:: Excerpted passage ::
=-=-=-=-=

Conditions Precedent

The sale and purchase of the Property is conditional upon the fulfilment of all the following conditions precedent (“Conditions Precedent”) within six (6) months from the date of the SPA (“the Conditional Period”). If the Conditions Precedent are not fulfilled within the Conditional Period for whatever reasons, the Parties agree to an automatic extension of time for another three (3) months commencing from the expiry of the Conditional Period (“Extended Conditional Period”):

Conditions Precedent:

(a) the obtainment of the approval of the state authority for the transfer of the Property from the Vendor to the Purchaser and charge of the Property in favour of the Purchaser’s financier (where the Vendor shall assist the Purchaser in obtaining the same) and the delivery of the original said approval letters by the Vendor or the Vendor’s solicitors to the Purchaser’s solicitors;

(b) the execution of the:

(i) Deed of Mutual Termination by the Vendor, C.I. Holdings Berhad and the Purchaser for the termination of the Lease Agreement (as defined in the SPA) (“DMT 1”);

(ii) Deed of Mutual Termination by the Vendor and the Purchaser for the termination of the Second Supplemental Lease Agreement (as defined in the SPA) (“DMT 2”); and

(iii) Form 15C for the surrender of the Lease (as defined in the SPA) by the Vendor and C.I. Holdings Berhad in order to terminate the subsisting Lease Agreement where the subsisting Lease shall be terminated on the Completion Date; and

(c) the issuance by the Vendor of its original letter of confirmation to the Purchaser confirming the Vendor’s agreement on the waiver of the penalty payable in respect of the early termination of the Existing Sub-Lease (as defined in the SPA) pursuant to the Lease Agreement.

=-=-=-=-=

:: Dataset content ::
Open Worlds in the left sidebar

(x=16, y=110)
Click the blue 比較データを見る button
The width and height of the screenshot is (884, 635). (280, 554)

=-=-=-=-=

:: Problem to solve ::
Continue the excerpt on the conditions precedent for the property sale, starting right after its final condition, (c).

:: Response ::
In the event the SPA is rescinded pursuant to the non-fulfilment of the Conditions Precedent:

(a) the Vendor’s solicitors shall release the Balance Deposit and the Interests to the Purchaser and the Vendor shall refund the Earnest Money to the Purchaser within fourteen (14) business days from the date of issuance of such written notice of rescission;

(b) either Party shall return, cancel or destroy or cause to be returned, cancelled or destroyed any documents and information that have been received from, delivered by and/or executed by the other Party under and pursuant to any provisions of the SPA as the other Party may direct; and

(c) the Purchaser shall remove any private caveat(s) lodged on the Property;

and thereafter, the SPA shall cease to have any effect and shall become null and void and neither of the Parties shall have any further claims against the other save and except for any antecedent breach. Upon rescission of the SPA, the Lease Agreement and the Second Supplemental Lease Agreement shall remain in full force and effect and the Parties will proceed to obtain the consent of the state authority for the transfer and novation of the Lease from C.I. Holdings Berhad to the Purchaser in accordance with the terms of the Lease Agreement.

Termination and Breach

Purchaser’s Default

The Vendor shall be entitled to terminate the SPA by notice in writing to the Purchaser or the Purchaser’s solicitors (hereinafter referred to as “the Vendor’s Notice of Termination”) if:

(a) the Purchaser defaults in the satisfaction of the Disposal Consideration in accordance with the provisions of the SPA; or

(b) the Purchaser commits a material or wilful breach and the Purchaser fails, neglects or refuses to remedy such breach within fourteen (14) days from the date of notice in writing of the alleged breach from the Vendor; or

(c) the Purchaser is wound up or have entered into any composition or arrangement with its creditors or make a general assignment for the benefit of its creditors; or

(d) the Memorandum of Transfer cannot be registered due to reasons caused by or attributable to any act, default or omission of the Purchaser.

If the Vendor’s Notice of Termination is duly given as provided above:

(i) The Vendor shall be entitled to forfeit the Earnest Money and the Balance Deposit (including the Interests and the BDC Interests) received from the Purchaser as agreed liquidated damages; and

(ii) the Vendor shall refund and cause to be refunded to the Purchaser any other sums paid by the Purchaser to the Vendor or the Vendor’s solicitors towards the payment of the Balance Disposal Consideration (free of interest) less deduction of any costs and expenses directly arising out of or in connection with the SPA that may be incurred by the Vendor up to the termination of the SPA within fourteen (14) days from the date of the Vendor’s Notice of Termination.

Thereafter, the duly executed Memorandum of Transfer, current quit rent and assessment receipts and all documents delivered by the Vendor to the Purchaser pursuant to the SPA shall be returned to the Vendor with the Vendor’s interest remaining intact if the same have been delivered by the Vendor to the Purchaser, the Purchaser’s solicitors and/or the Purchaser’s financier prior to the termination of the SPA.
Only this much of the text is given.